Regular expression

Regular expression

A regular expression is a useful construct found in many programming languages and frameworks that allows quick and flexible matching of strings of text. They are often used to search for parts of strings that match a certain pattern as opposed to a constant value. For example, a regular expression could be used to quickly determine if a paragraph of text contains a phone number in a format such as "(123) 123-1234", and extract the raw digits or replace it with some other text.

Regular expressions are a first-class datatype of JavaScript, so they are available for use throughout VXML applications. The following code example demonstrates the use of a regexp to determine if the user entered a four-digit number ending with "00".

<?xml version="1.0"?>
<vxml version="2.0">
  <form>
    <field name="myfield" type="digits">
      <prompt>
        Say or enter some digits.
      </prompt>
      <filled>
        <!-- The /^\d\d00$/ below is the regular expression -->
        <if cond="/^\d\d00$/.test(myfield)">
          You entered a four-digit number ending with 0 0.
        <else/>
          You entered some other kind of number.
        </if>
      </filled>
    </field>
  </form>
</vxml>

Regular expressions can also be used in application server code while generating VXML to be served to an IVR platform. For instance, PHP offers access to POSIX extended and Perl-compatible libraries for regular expressions in its standard library. A VXML application developer may need to use these functions to perform string matching similar to the above, validation of input from the user, or sanitization of values before insertion into a database or other backend.
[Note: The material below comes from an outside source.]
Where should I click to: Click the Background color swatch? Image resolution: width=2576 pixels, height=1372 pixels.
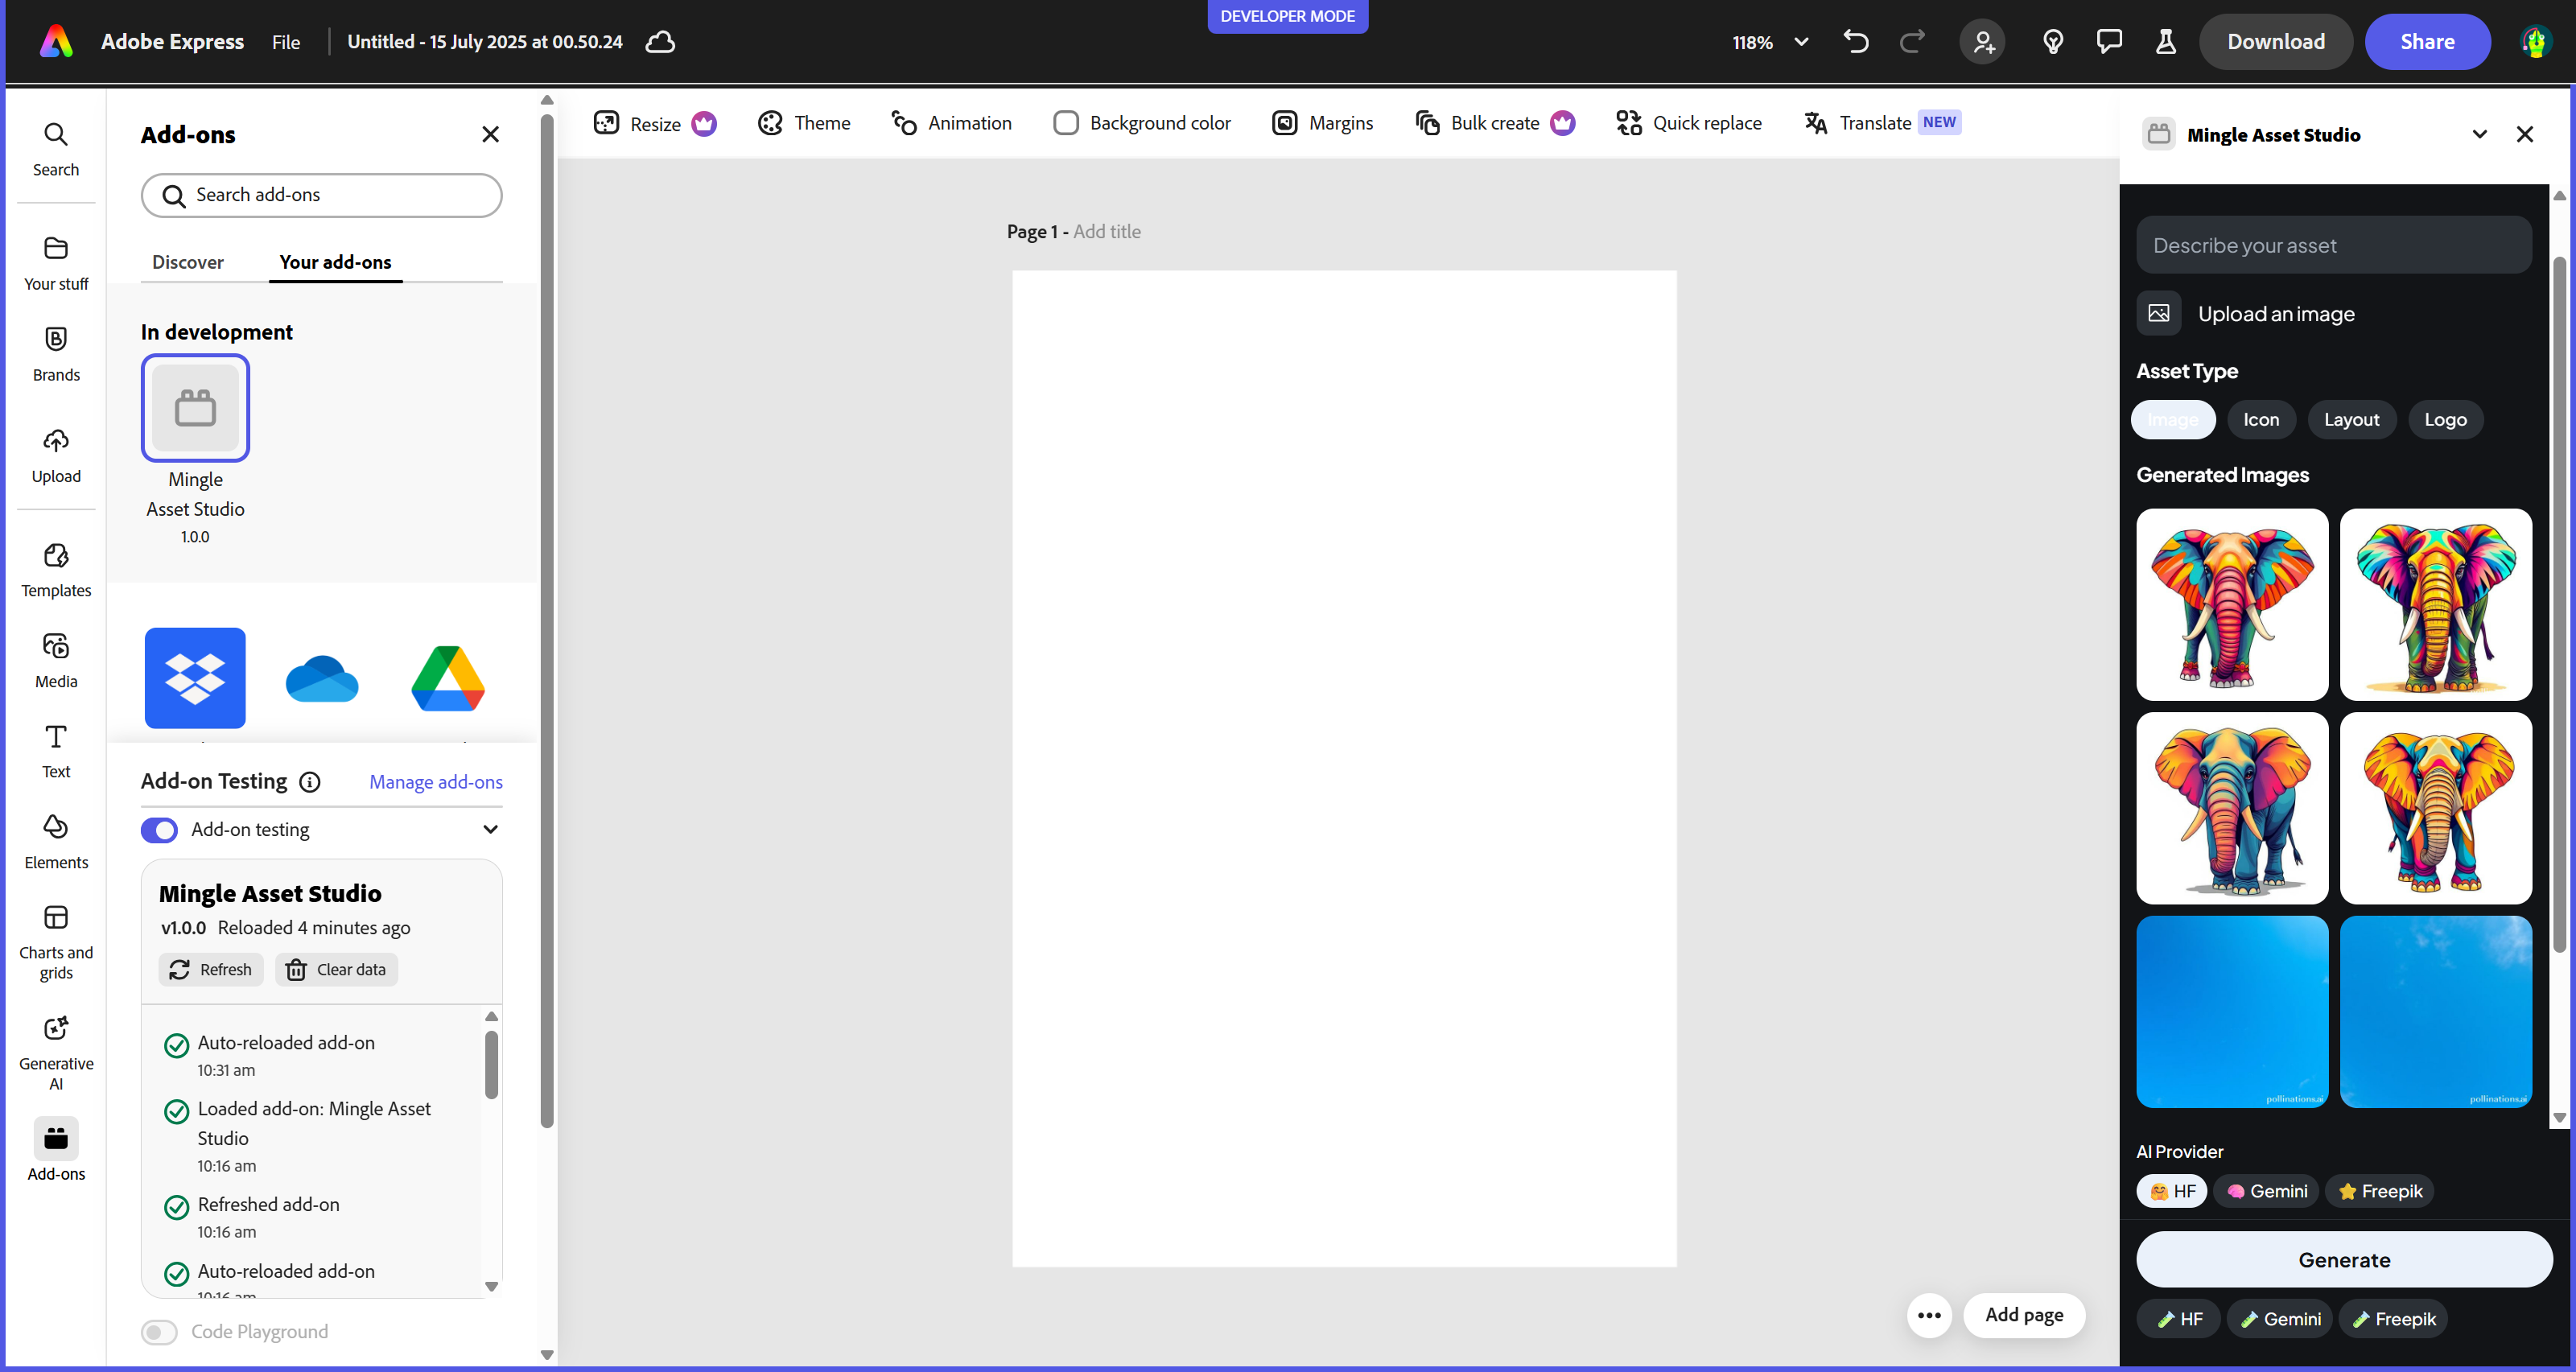pos(1066,123)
Although the term "regular expression" has its roots in formal language theory and automata theory, the practical meaning has diverged from the formal meaning, which was defined as an expression of a regular language which is exactly the class of languages that can be accepted by deterministic finite automata. Modern regular expression libraries provided by JavaScript, Perl, Ruby, and many other programming languages allow for expression beyond the scope of this formal definition, with features such as grouped subexpressions or the ability to match on the result of an earlier subexpression, usually called backreferences. In spite of such features actually being NP-complete, most constructs for string patterns are still commonly called regular expressions, though they may also be colloquially referred to as patterns, regexes, regexps, or regexen.